Revolution by Design
Go to a protest in New York City these days and you’re likely to see people holding hand-mounted 11” x 17” placards whose slogans appear in uniformly-sized white letters on a pitch black background.
The placards express a multiplicity of messages — “Unarmed Civilian,” “The Whole Damn System Is Guilty As Hell,” “Stop Killing Our Friends,” to name a few — which manage to distill the varying sentiments of the protest moment with a sparse, zen-like clarity that invites further reflection.
“The messages get into people's hearts and minds,” says Laurie Arbeiter, a founder of We Will Not Be Silent, an artist/activist collective that supplies the protest placards.
Arbeiter, 56, grew up learning about the Holocaust from her working-class Greek Jewish family in Queens, where the imperative of speaking out against racism and oppression was impressed upon her from an early age.

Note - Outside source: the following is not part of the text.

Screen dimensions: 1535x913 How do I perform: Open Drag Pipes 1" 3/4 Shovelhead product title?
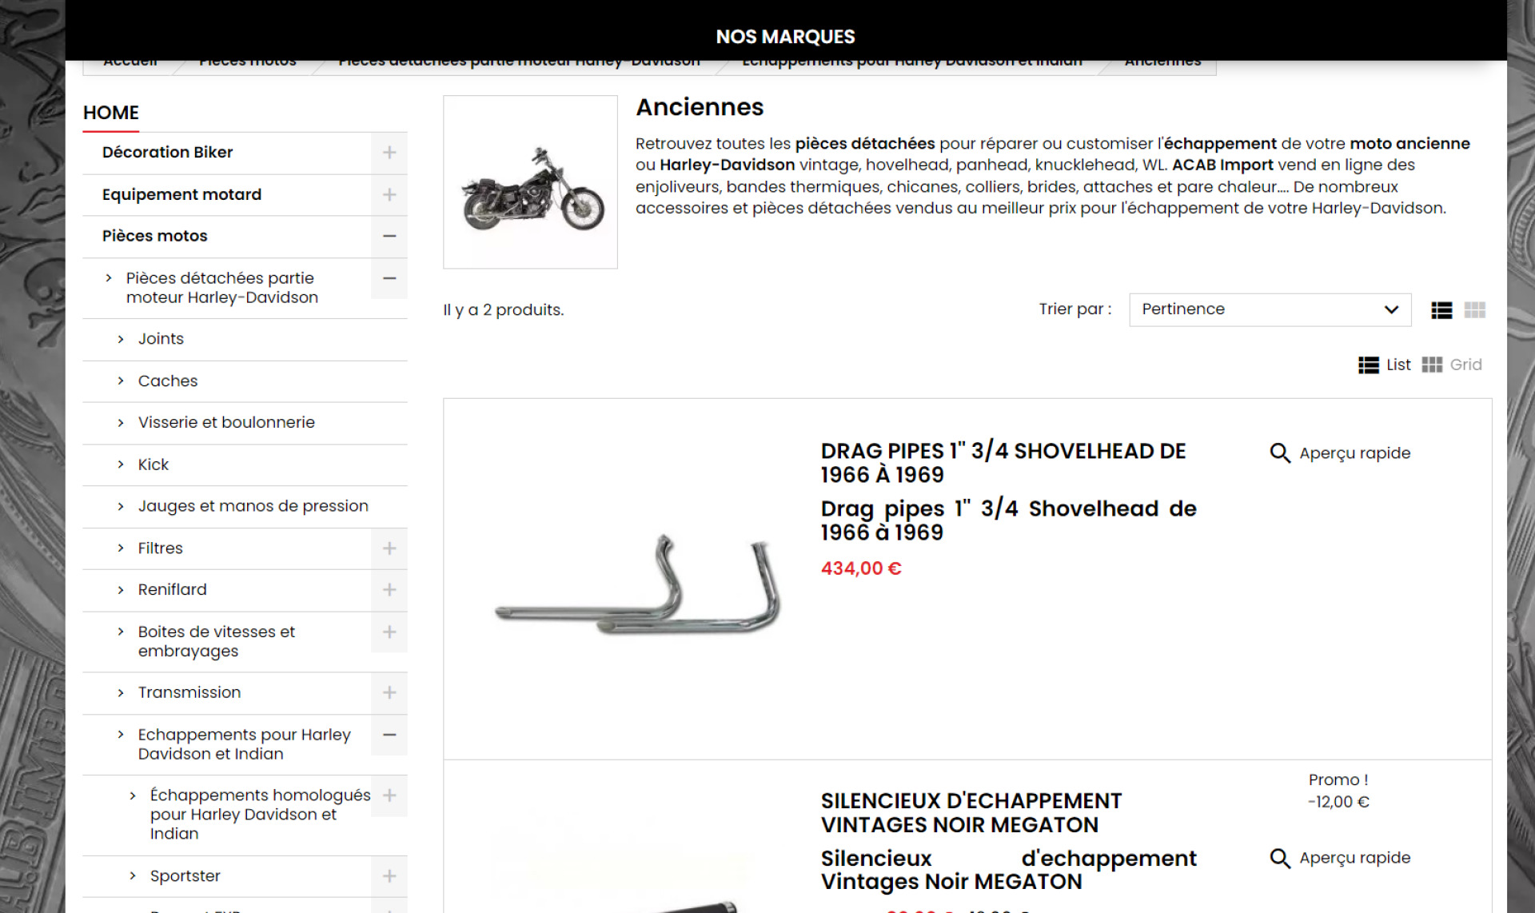click(x=1003, y=463)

Coming out as a lesbian would later deepen her sense of the danger posed by intolerance. An artist by training, she put down her paintbrush in 2004 to fully dedicate herself to anti-war activism and opposing the Bush administration’s abuse of civil liberties under the guise of the War on Terror.
Laurie Arbeiter.
Arbeiter was a part of a collective of artists and activists from The Critical Voice and Artists Against the War who decided to use the white on black color combination because it stands out and can be seen even at a distance. Their first T-shirt read "We Will Not Be Silent" in English and Arabic. The words were taken from the White Rose, a Nazi-era resistance group inside Germany. The T-shirt went viral after a news story broke that authorities at JFK Airport barred an Iraqi-born resident of the United States from boarding a plane while wearing the shirt.
“Wearing a message on your body is a powerful way of expressing yourself,” Arbeiter says.
Arbeiter and her collaborator Sarah Wellington have since moved more than 70,000 prints of the “We Will Not Be Silent” T-shirt. They now offer shirts with about 50 different slogans to choose from while also continuing to churn out their distinctive signs for people to pick up and use at protests.
The most popular shirt of late has been “Unarmed Civilian.” Arbeiter and Wellington crowdfunded money to print more than 700 “Unarmed Civilian” T-shirts, which they shared with the residents of Ferguson, Missouri, during a visit this fall. They also produced hundreds of signs that were widely seen in press reports from the protests in Ferguson that followed a grand jury decision not to indict police officer Darren Wilson.
Two young women sport "Unarmed Civilian" T-shirts at a recent protest in Ferguson, Missouri.